NPD: Amerykanie grają mobilnie i po 12 godzin tygodniowo
Firma NPD przygotowała raport dotyczący graczy w USA. Według danych, w Stanach Zjednoczonych żyje 211,2 miliona osób lubiących bawić się na komputerach osobistych, konsolach i urządzeniach mobilnych. Większość z nich korzysta z więcej niż jednej platformy.
Gry komputerowe już dawno przestały być uważane za rozrywkę dla wąskiego grona i przyciągają ludzi w każdym wieku i statusie społecznym. Widać to po raporcie przygotowanym przez firmę NPD zajmującą się monitorowaniem i analizowaniem amerykańskiego rynku. Według danych zgromadzonych za pomocą specjalnych ankiet, 67% obywateli USA w wieku 2 lat lub wyższym jest aktywnymi graczami (czyli takimi, którzy grali w przynajmniej jedną produkcję w czerwcu 2018 roku i posiadają dostęp do PC, konsoli lub urządzenia mobilnego). Daje to liczbę 211,2 milionów osób.
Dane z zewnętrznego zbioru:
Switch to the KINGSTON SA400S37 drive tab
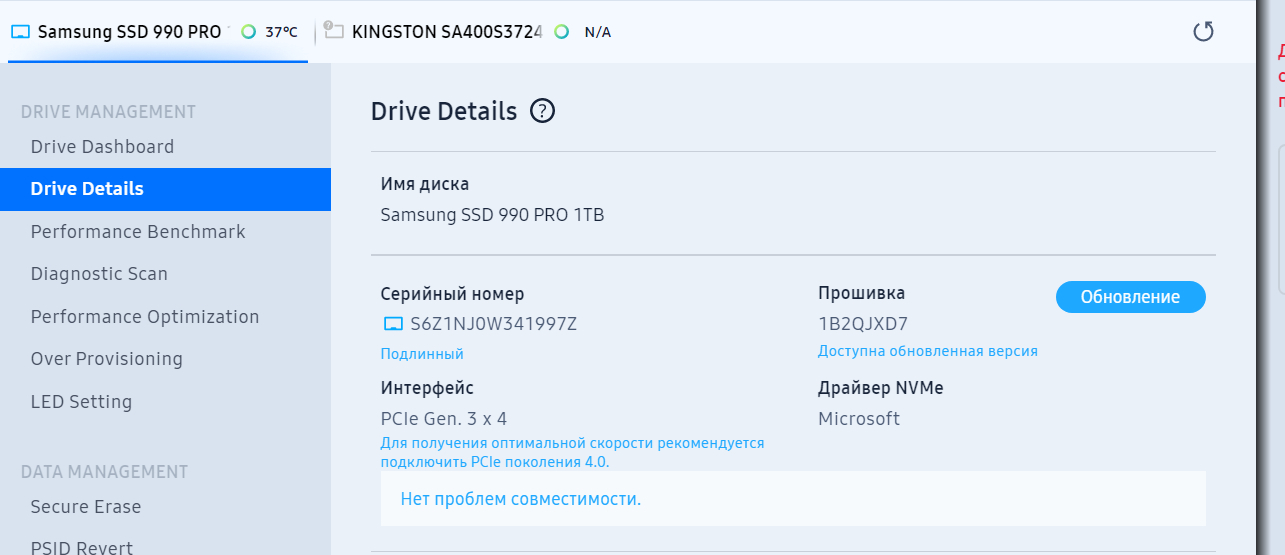The width and height of the screenshot is (1285, 555). tap(446, 32)
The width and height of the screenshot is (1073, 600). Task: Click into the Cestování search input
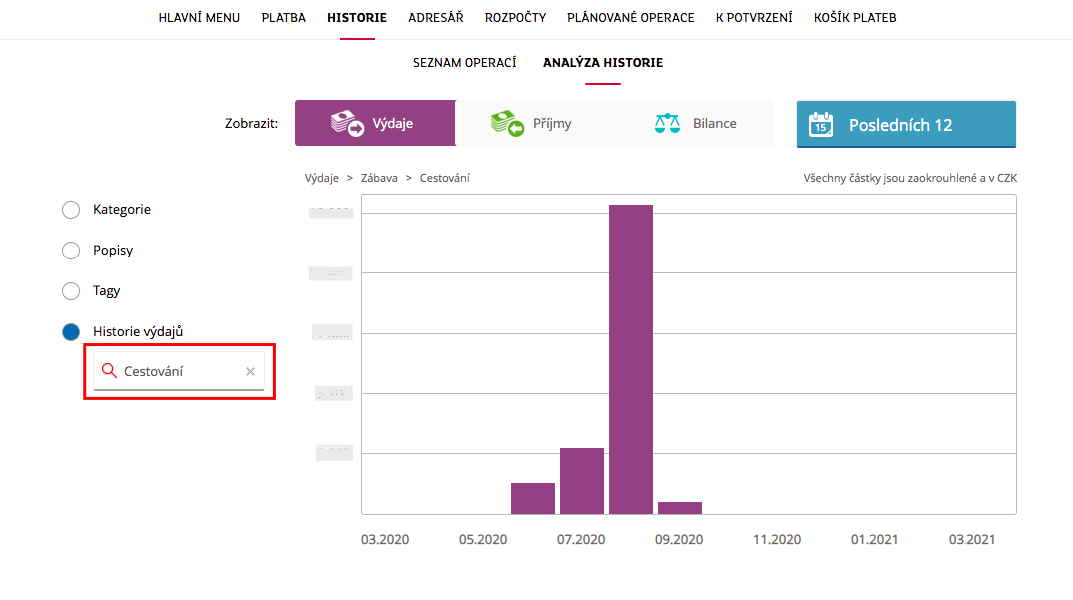point(180,371)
Najbardziej popularną platformą wśród Amerykanów są urządzenia mobilne. Aż 90% graczy lubi bawić się na tabletach lub telefonach. Zdaniem analityków, na razie nic nie wskazuje na to, by miały one w najbliższym czasie oddać pozycję lidera. Cytując doktor Heather Nofziger, szefową działu badań konsumenckich w EEDAR (instytutu NPD zajmującego się stricte elektroniczną rozrywką):
Przez ostatnie kilka lat gracze mobilni stali się kluczowym segmentem branży. Ze względu na ich liczbę, różnorodność i czas spędzony w produkcjach, to właśnie na nich skupia się duża część wysiłku wkładanego przez twórców i wydawców w marketing. Podczas gdy istnieje mnóstwo możliwości do rozwoju tego rynku, prawdziwy potencjał drzemie w innych grupach coraz bardziej zaangażowanych w elektroniczną rozrywkę, które mogą zacząć zwracać uwagę na urządzenia wcześniej nie postrzegane przez nich jako platformy do grania.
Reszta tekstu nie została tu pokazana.